Another measure being backed with economic arguments is Proposition 34, which would repeal the death penalty.

The state Legislative Analyst estimates that getting rid of the death penalty will save $100 million to $130 million dollars per year. Even former Los Angeles County District Attorney Gil Garcetti has come out publicly against the death penalty, although as a prosecutor he worked to get people sentenced to death. People like Garcetti argue that the death penalty isn’t immoral, it’s just too expensive. The 729 people on California’s death row get to sit in private rooms with televisions instead of being housed with the general population where they can be made to work and pay restitution to victim’s families.

According to the aforementioned poll, 46% of likely voters are in favor of Proposition 34 and 47% are opposed with the remainder unsure. But this is truly remarkable. From 1971 to 2011 the percentage of Californians in favor of the death penalty averaged 73 percent, topping out in 1985 and 1986 at 83 percent.

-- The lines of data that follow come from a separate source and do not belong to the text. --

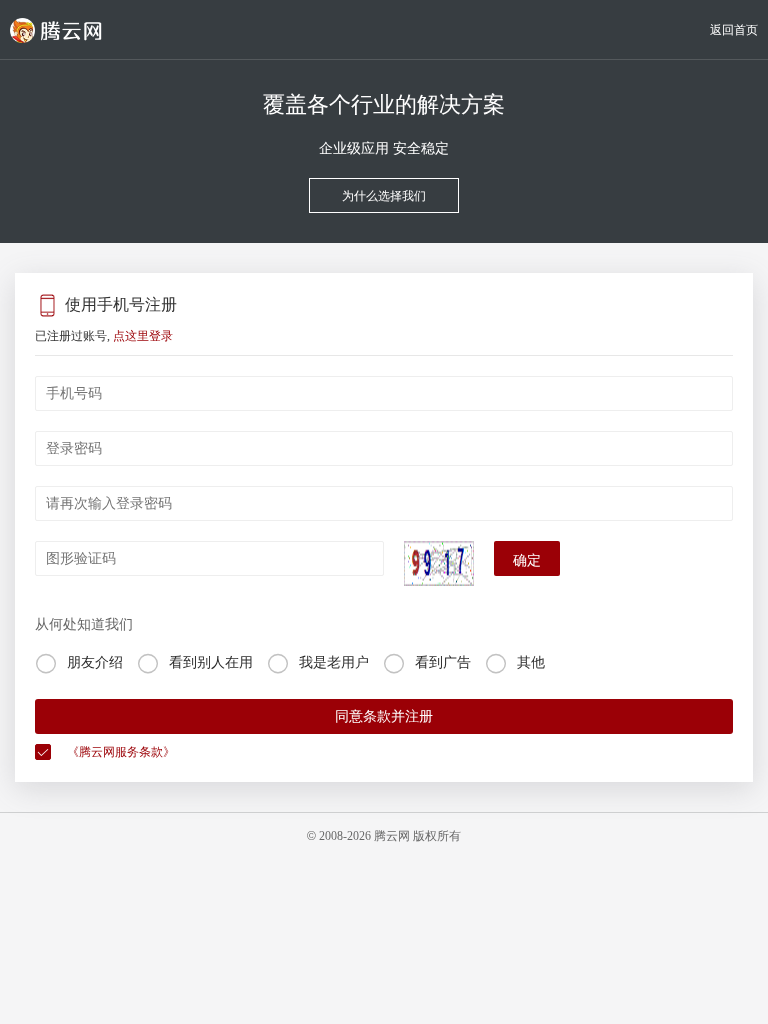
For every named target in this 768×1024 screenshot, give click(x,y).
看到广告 (443, 662)
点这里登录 (143, 336)
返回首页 (734, 30)
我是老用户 (334, 662)
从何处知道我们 (84, 624)
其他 (531, 662)
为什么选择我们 (384, 196)
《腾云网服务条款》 (121, 752)
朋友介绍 (95, 662)
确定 (527, 560)
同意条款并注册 (384, 716)
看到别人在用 (211, 662)
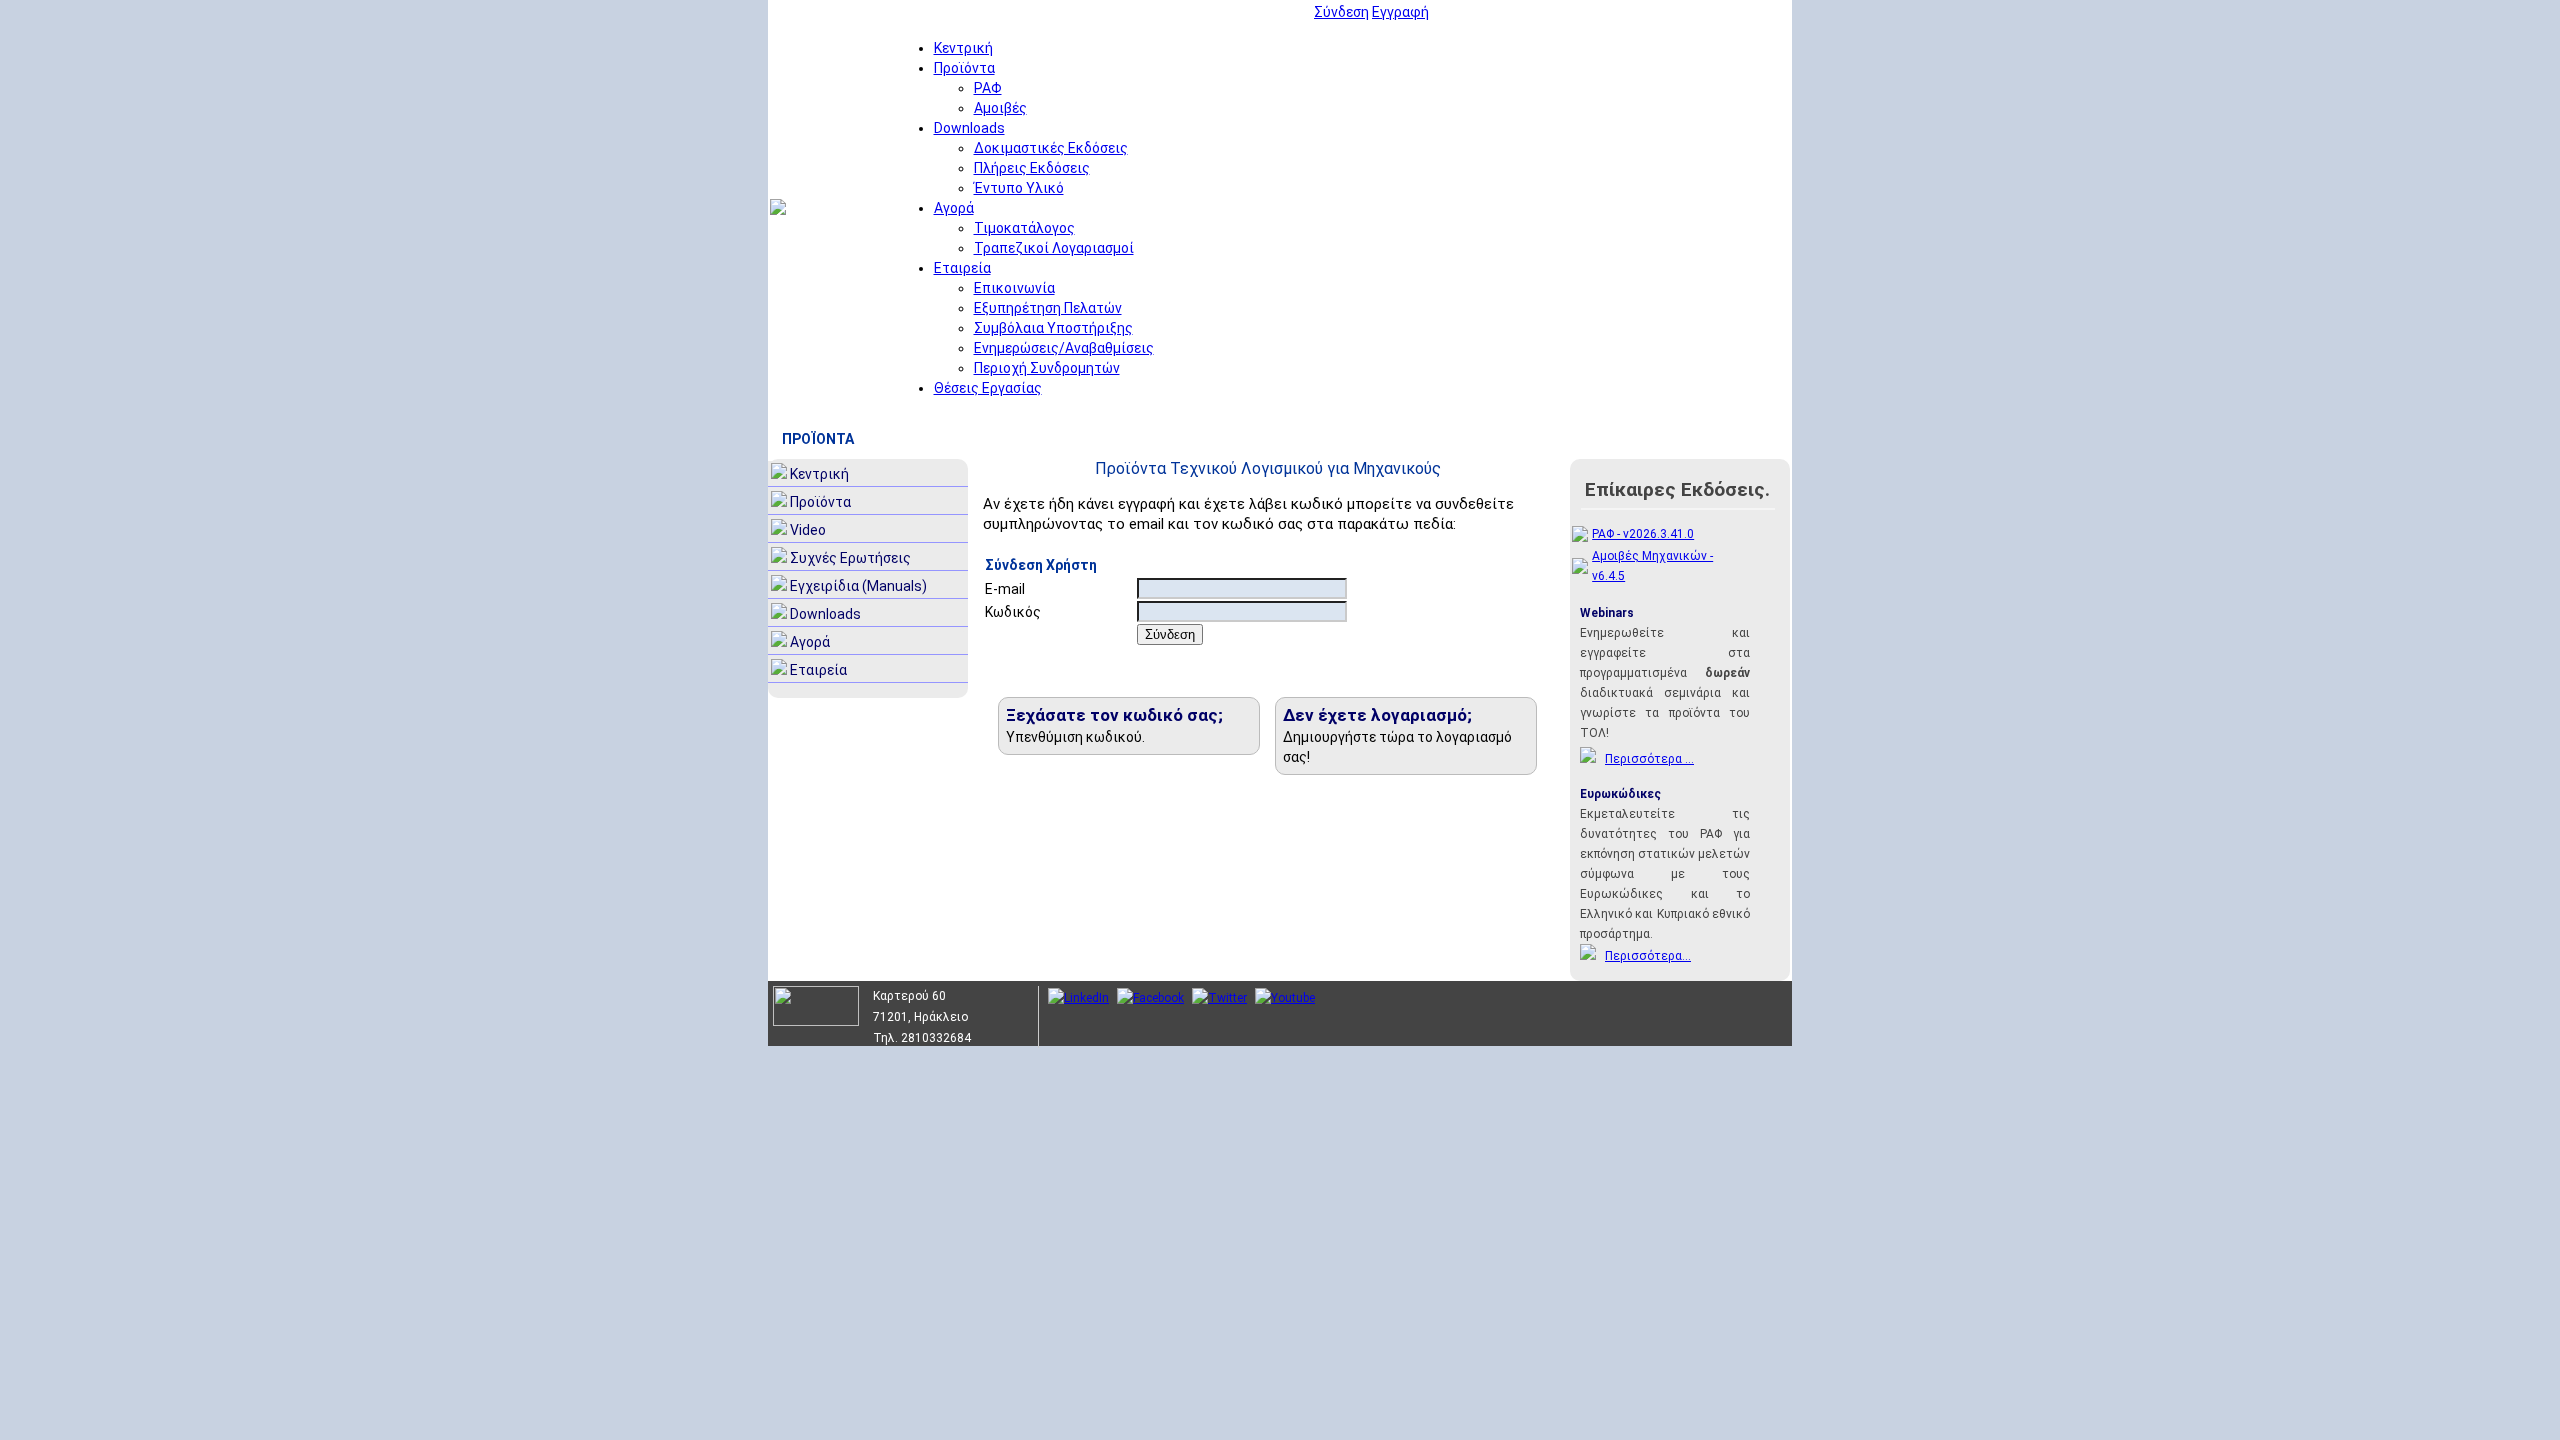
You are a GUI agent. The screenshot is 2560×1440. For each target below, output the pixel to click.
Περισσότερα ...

In lighter news:Governor Jerry Brown is busy signing and vetoing the legislation passed in the past session, but he’s doing it with flair that would impress even New Jersey Governor Chris Christie. Brown vetoed a bill by Republican Assemblywoman Linda Halderman (Fresno) that would have required the Department of Consumer Affairs to post certain language on its website. In doing so, Brown wrote: “This has already been done… So in keeping with the author’s oft-stated mantra that government should not be wasteful or do unnecessary things, I am returning Assembly Bill 1892 without my signature.”